Se alistó en la Marina Real Británica, de la que lo licenciaron por problemas de salud. Fue modelo en una escuela de arte y participó como actor secundario en una puesta del musical South Pacific, primero en Edimburgo y luego en una gira por las islas británicas.

En 1954 llegó al cine en pequeños papeles, hasta que tres años después el director Cy Enfield, que lo había visto en el escenario, se obsesionó con él y lo incluyó en su película Hell Drivers, en la que tuvo por primera vez un papel de cierta relevancia.

En “La la liga extraordinaria”.

Antes de llegar a El satánico Dr. No, su pico de popularidad, hizo muchos trabajos para la televisión británica.

Ya en los Estados Unidos, actuó en La gran aventura de Tarzán (1959), con Gordon Scott como “el hombre mono”, y formó parte del elenco de El día más largo del siglo (1962).

Curiosamente, Dr. No (1962), de Terence Young, en la que Connery se puso en la piel del agente James Bond por primera vez, no tuvo al principio el éxito esperado. Se habló más de la música de Monty Norman y de la impactante Ursula Andress en bikini que de la película en sí, que sin embargo comenzó a ser valorada en sus reposiciones y por la explosión que se produjo al año siguiente con De Rusia con amor, también de Young.

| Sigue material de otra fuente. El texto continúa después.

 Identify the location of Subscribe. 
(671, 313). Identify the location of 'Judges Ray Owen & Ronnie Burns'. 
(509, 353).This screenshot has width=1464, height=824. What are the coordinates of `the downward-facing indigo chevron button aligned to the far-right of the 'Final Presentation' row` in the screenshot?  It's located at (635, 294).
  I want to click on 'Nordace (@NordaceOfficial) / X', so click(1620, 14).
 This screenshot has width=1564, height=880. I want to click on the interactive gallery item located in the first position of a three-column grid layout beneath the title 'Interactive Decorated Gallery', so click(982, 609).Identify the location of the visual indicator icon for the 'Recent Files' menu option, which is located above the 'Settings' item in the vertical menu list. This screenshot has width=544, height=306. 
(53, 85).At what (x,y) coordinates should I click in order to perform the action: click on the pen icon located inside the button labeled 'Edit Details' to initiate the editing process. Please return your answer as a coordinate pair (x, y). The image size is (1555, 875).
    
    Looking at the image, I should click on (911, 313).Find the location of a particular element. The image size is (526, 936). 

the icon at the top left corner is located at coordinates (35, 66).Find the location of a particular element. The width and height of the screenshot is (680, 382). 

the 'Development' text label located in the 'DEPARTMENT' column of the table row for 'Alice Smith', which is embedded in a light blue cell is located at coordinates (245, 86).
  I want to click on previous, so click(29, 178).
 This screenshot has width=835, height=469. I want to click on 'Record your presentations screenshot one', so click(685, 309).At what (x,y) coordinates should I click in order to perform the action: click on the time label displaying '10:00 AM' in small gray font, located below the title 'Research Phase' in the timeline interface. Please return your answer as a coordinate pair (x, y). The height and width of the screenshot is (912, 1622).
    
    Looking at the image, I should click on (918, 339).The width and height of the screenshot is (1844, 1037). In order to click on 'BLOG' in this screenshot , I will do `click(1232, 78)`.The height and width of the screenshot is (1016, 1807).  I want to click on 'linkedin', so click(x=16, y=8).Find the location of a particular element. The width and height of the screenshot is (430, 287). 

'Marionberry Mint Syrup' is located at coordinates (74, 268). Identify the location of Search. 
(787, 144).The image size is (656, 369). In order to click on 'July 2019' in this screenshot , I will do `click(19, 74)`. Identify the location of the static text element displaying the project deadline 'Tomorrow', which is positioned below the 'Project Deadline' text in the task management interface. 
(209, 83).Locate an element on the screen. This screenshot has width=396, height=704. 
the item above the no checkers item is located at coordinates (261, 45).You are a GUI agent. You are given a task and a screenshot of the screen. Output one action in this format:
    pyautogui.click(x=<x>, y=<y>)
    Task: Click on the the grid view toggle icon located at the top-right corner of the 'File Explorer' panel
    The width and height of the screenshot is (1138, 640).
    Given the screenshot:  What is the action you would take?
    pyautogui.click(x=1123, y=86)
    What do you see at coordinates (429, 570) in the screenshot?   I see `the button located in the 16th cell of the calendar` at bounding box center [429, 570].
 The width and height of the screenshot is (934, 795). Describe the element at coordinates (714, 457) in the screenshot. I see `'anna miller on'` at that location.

La serie Bond siguió con Dedos de oro (1964), de Guy Hamilton, Operación Trueno (1965), de Young, Solo se vive dos veces (1967), de Lewis Gilbert, Los diamantes son eternos (1971), de Hamilton, y Nunca digas nunca jamás (1983), de Irvin Keshner, su despedida del personaje luego de 12 años.

Muchas de esas películas podrían contener situaciones comprometidas en los tiempos actuales, porque las compañeras de Bond (“Bond, James Bond”, tal como se presentaba), eran mujeres de físicos monumentales que siempre caían en brazos del héroe, aun las más despiertas, menos en el caso de Pussy Galore, el personaje de Honor Blackman en Dedos de oro, de la que se deslizaba su identidad lésbica en un alarde desacostumbrado para la época.

Se supo que Connery llegó a hartarse del personaje de Bond -luego interpretado por George Lazenby, Roger Moore, Timothy Dalton, Pierce Brosnan y el actual Daniel Craig- y por eso combinó con otras interpretaciones.

Así, logró que el público aceptara otros personajes con su rostro, como en La colina de la deshonra (1965), El gran golpe (1971), Hasta los dioses se equivocan (1972) y El nombre de la rosa (1986.

Si bien recibió un gran cantidad de premios, el mayor reconocimiento a su trabajo le llegó con el Oscar como mejor actor de reparto por Los intocables (1987).